During the three months ended September 30, 2010, production taxes increased 34% to $1,180, as
compared to $879 in the three months ended September 30, 2009, and production taxes, on a dollars
per Mcfe basis, increased 32%, or $0.12 to $0.50, as compared to the same prior-year period. We are
required to pay taxes on the proceeds received upon the sale of our gas to counterparties. During
the three months ended September 30, 2010, we realized more revenue from the physical sale of gas
to counterparties at spot prices, which resulted in an overall increase in production taxes, as
well as an increase of production taxes expressed on a dollars per Mcfe basis.
Depreciation, depletion, and amortization (DD&A) remained consistent, totaling $4,701 and $4,681
in the three months ended September 30, 2010 and 2009, respectively, and depletion and amortization
related to producing assets totaled $4,598 and $4,578 in the three months ended September 30, 2010
and 2009, respectively. Expressed in dollars per Mcfe, depletion and amortization related to
producing assets decreased 2%, or $0.03, to $1.96, as compared to the same prior-year period.
Pipeline operating costs
During the three months ended September 30, 2010, pipeline operating costs decreased 4% to $987
from $1,032 for the three months ended September 30, 2009.
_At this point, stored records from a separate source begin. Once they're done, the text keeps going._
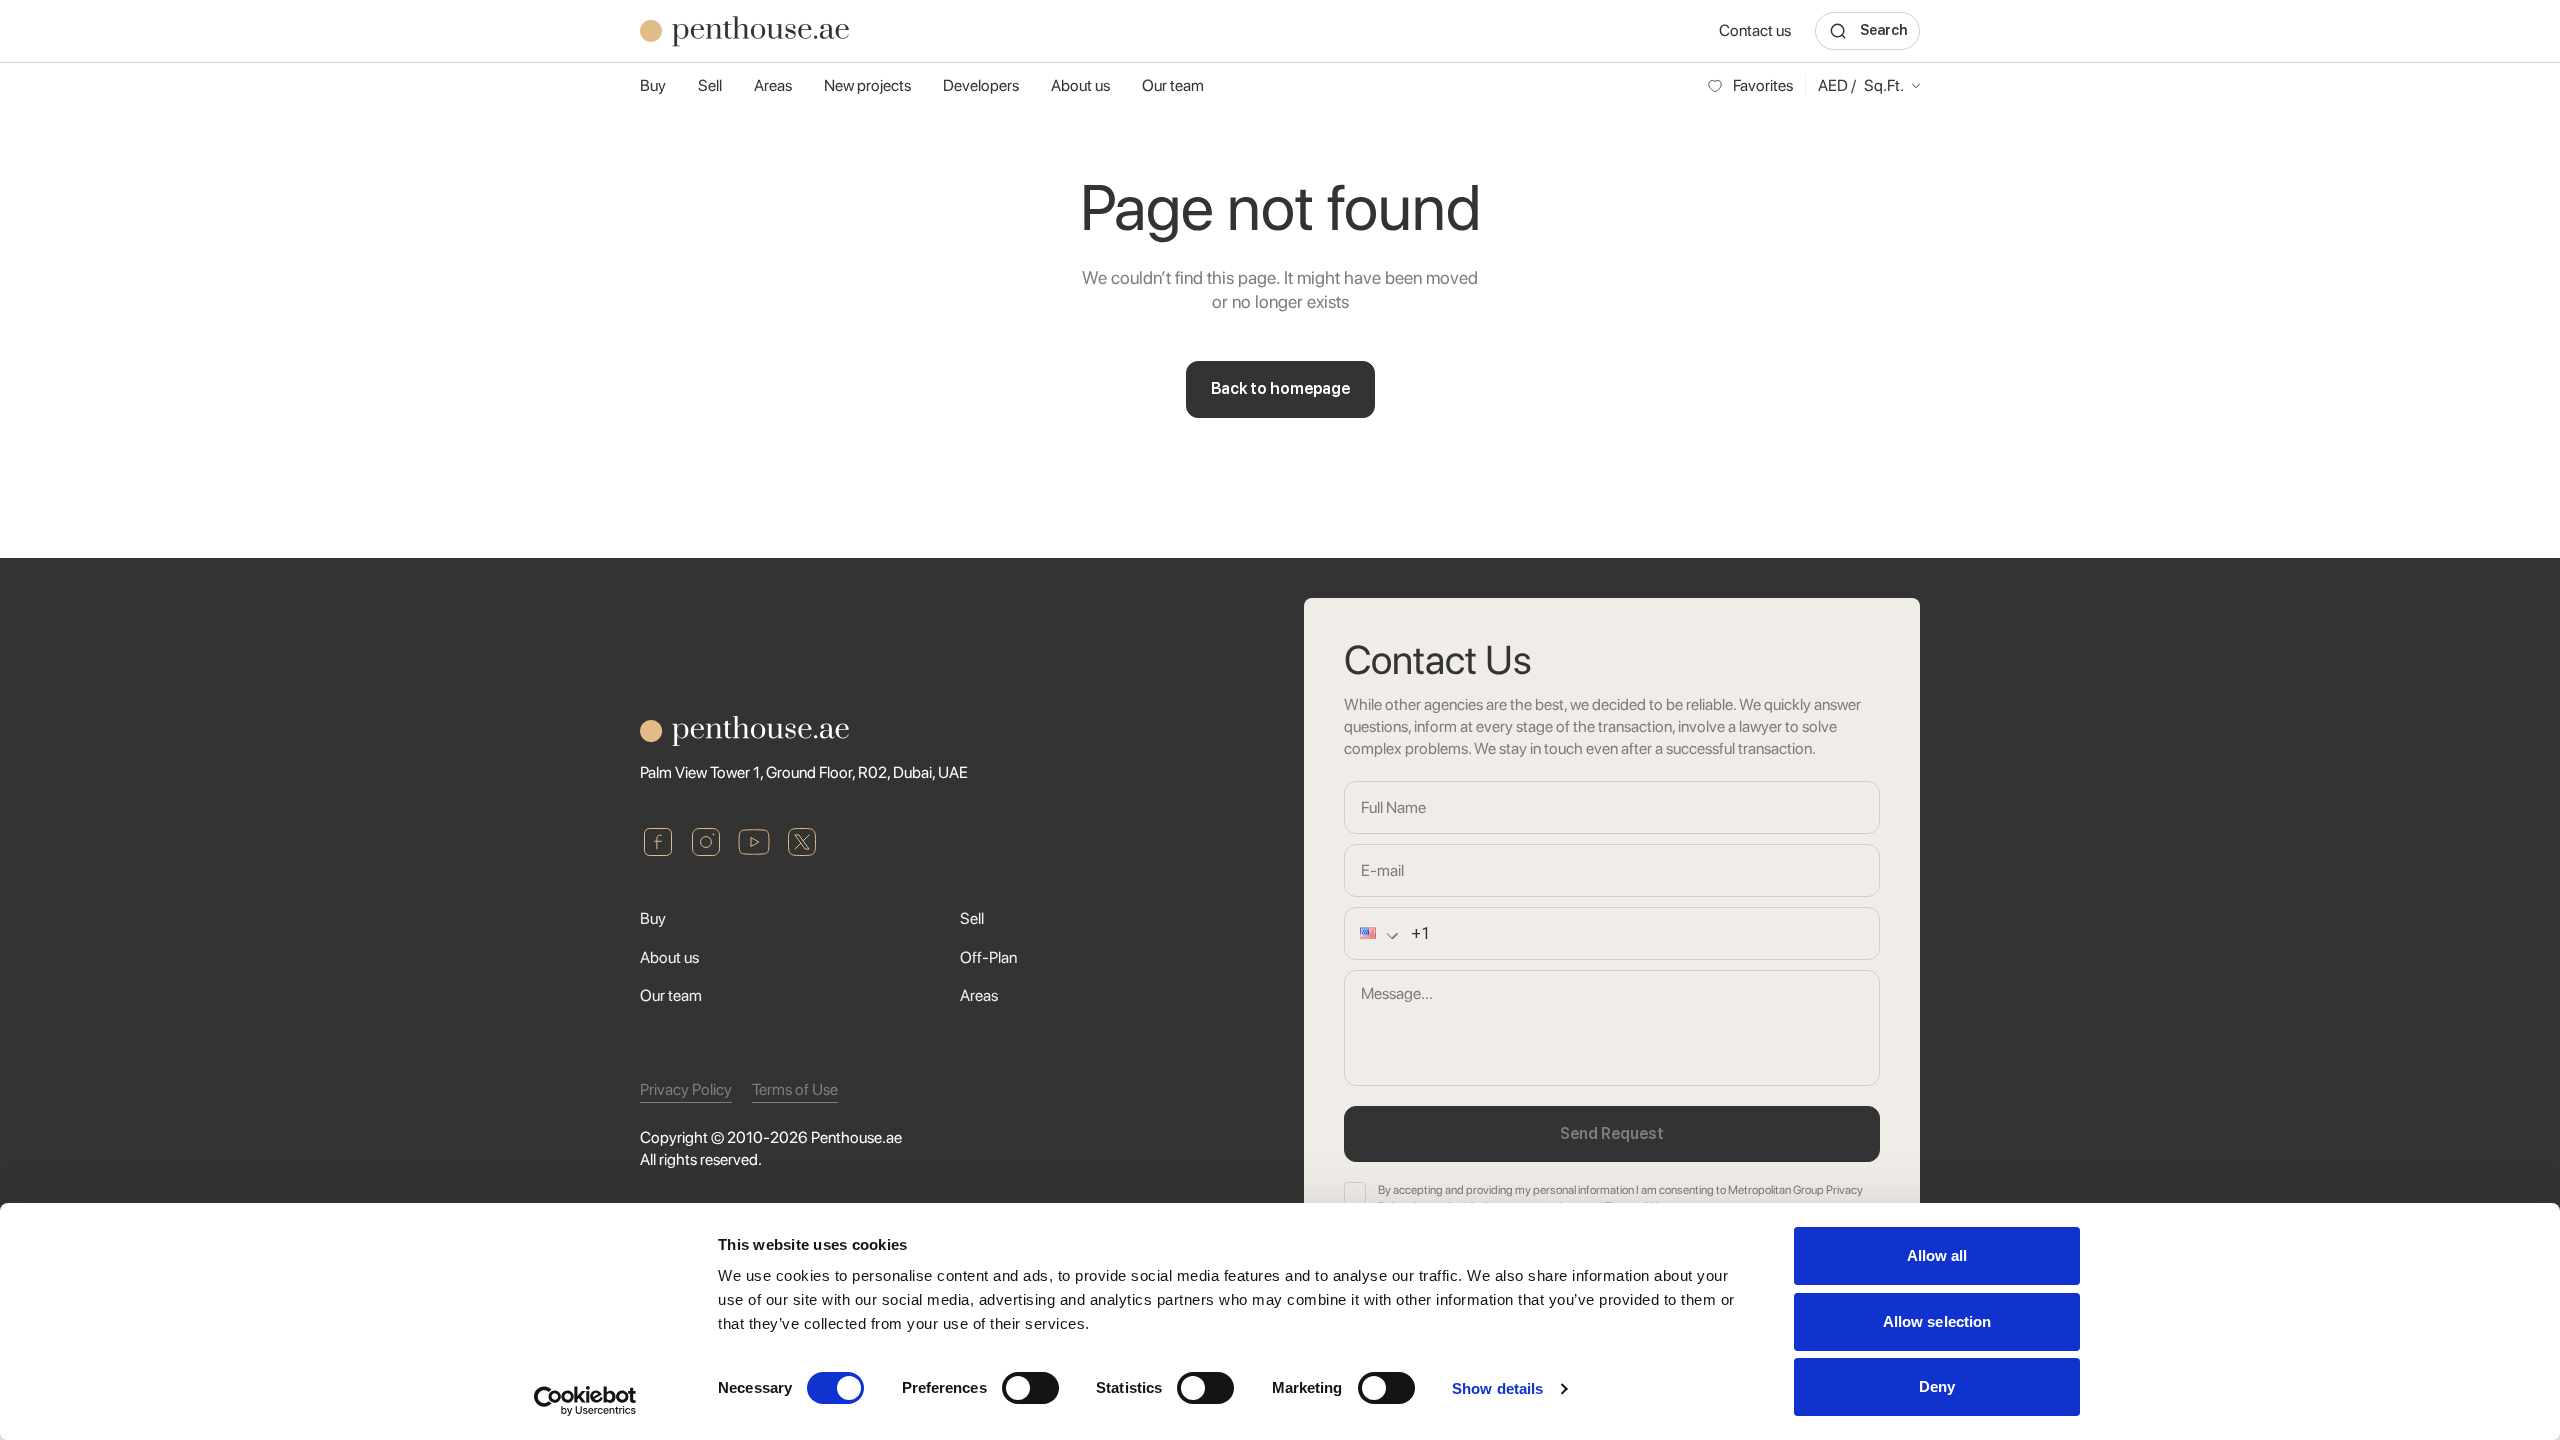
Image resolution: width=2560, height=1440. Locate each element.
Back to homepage (1280, 388)
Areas (773, 85)
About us (1080, 85)
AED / (1861, 85)
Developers (981, 85)
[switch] (1030, 1388)
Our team (1173, 85)
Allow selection (1937, 1321)
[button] (1363, 933)
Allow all (1937, 1255)
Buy (653, 85)
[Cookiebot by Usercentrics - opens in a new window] (585, 1401)
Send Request (1612, 1133)
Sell (710, 85)
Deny (1937, 1386)
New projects (867, 85)
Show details (1497, 1388)
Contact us (1755, 30)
General and administrative expenses
General and administrative expenses decreased 2% to $1,540 for the three months ended September 30,
2010, as compared to $1,579 for the three months ended September 30, 2009. General and
administrative expenses were lower in the three months ended September 30, 2010 due primarily to
$131 of transaction costs that were incurred in the third quarter of 2009 related to the
acquisition of Petrosearch Energy Corporation, which did not recur in 2010. In addition,
share-based compensation and salary and salary-related expenses decreased by approximately $71 and
$125, respectively, due to the termination of two executive officers that terminated during the
second quarter of 2010. These decreases were partially offset by an increase in non-merger related
legal expenses, professional consulting fees, and bank fees.
Income taxes
We recorded an income tax expense of $1,586 during the three months ended September 30, 2010,
as compared to an income tax benefit of $40 during the same prior-year period. Our effective tax
rate for the third quarter of 2010 was 35.9% compared to 40.2% for
the third quarter of 2009. The
rate was lower in the 2010 period due to a reduction in permanent income tax differences related to
stock option expense and higher projected net income. Although we expect to continue to generate
losses for federal income tax reporting purposes, our operations have resulted in a deferred tax
position required under generally accepted accounting principles. We expect to recognize deferred
income tax expense on taxable income for the remainder of 2010 at an expected federal and
state rate of approximately 35.0%.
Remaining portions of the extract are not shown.